11  Unsupervised Learning

11.1 Principle Component Analysis

Principal Component Analysis (PCA) is a dimensionality reduction technique that transforms a dataset with potentially correlated features into a set of uncorrelated components. These components are ordered by the amount of variance each one captures, allowing PCA to simplify the data structure while retaining the most informative features. This approach is widely used in unsupervised learning, particularly for data compression and noise reduction.

11.1.1 Theory

PCA works by identifying directions, or “principal components,” along which the variance of the data is maximized. Let \(X\) be a dataset with \(n\) observations and \(p\) features, represented as an \(n \times p\) matrix. The principal components are derived from the eigenvectors of the data’s covariance matrix, indicating the directions in which the data exhibits the most variation.

  1. Standardization: To ensure that each feature contributes equally to the analysis, the features in \(X\) are often standardized to have zero mean and unit variance. This prevents features with larger scales from dominating the principal components.

  2. Covariance Matrix: The covariance matrix \(S\) of the dataset is computed as:

    \[ S = \frac{1}{n-1} X^T X. \]

    This matrix captures the pairwise covariances between features, showing how they vary together.

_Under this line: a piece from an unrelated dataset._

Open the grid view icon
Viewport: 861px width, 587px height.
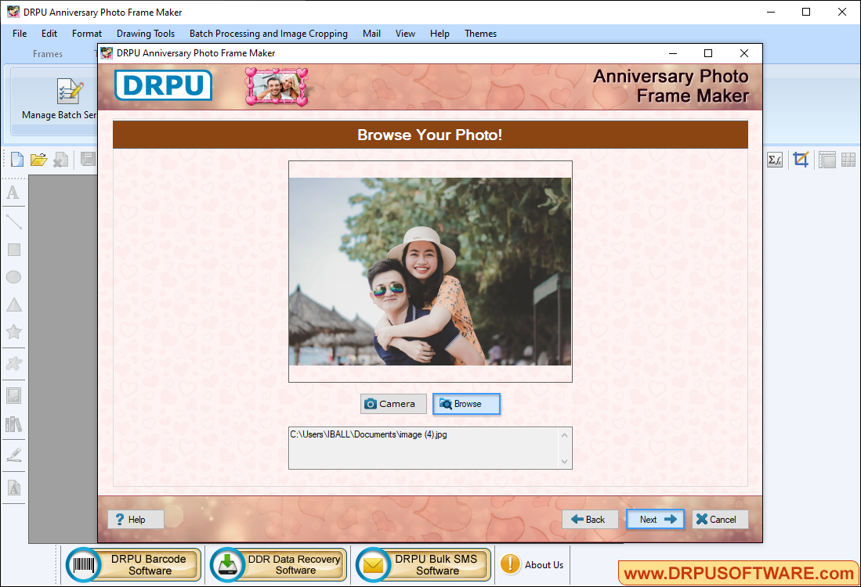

  3. Eigenvalue Decomposition: PCA proceeds by calculating the eigenvalues and eigenvectors of the covariance matrix \(S\). The eigenvectors represent the principal components, and the eigenvalues measure the amount of variance each component captures.

  4. Dimensionality Reduction: By selecting the top \(k\) eigenvectors (those with the largest eigenvalues), the data can be projected into a lower-dimensional space that retains the \(k\) most significant components:

    \[ X_{\text{reduced}} = X W_k, \]

    where \(W_k\) is the matrix containing the top \(k\) eigenvectors.

11.1.2 Properties of PCA

PCA has several important properties that make it valuable for unsupervised learning:

  1. Variance Maximization: The first principal component is the direction that maximizes variance in the data. Each subsequent component maximizes variance under the constraint of being orthogonal to previous components.

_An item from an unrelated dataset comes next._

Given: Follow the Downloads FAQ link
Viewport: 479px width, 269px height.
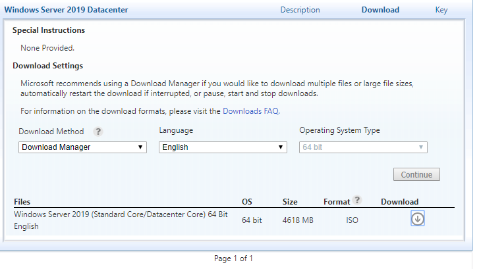Looking at the screenshot, I should pos(251,111).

  2. Orthogonality: Principal components are orthogonal to each other, ensuring that each captures unique information. This property transforms the data into an uncorrelated space, simplifying further analysis.

  3. Dimensionality Reduction: By selecting only components with the largest eigenvalues, PCA enables dimensionality reduction while preserving most of the data’s variability. This is especially useful for large datasets.

  4. Reconstruction: If all components are retained, the original data can be perfectly reconstructed. When fewer components are used, the reconstruction is approximate but retains the essential structure of the data.

  5. Sensitivity to Scaling: PCA is sensitive to the scale of input data, so standardization is often necessary to ensure that each feature contributes equally to the analysis.

11.1.3 Interpreting PCA Results

The output of PCA provides several insights into the data:

  1. Principal Components: Each principal component represents a linear combination of the original features. The loadings (or weights) for each feature indicate the contribution of that feature to the component. Large weights (positive or negative) suggest that the corresponding feature strongly influences the principal component.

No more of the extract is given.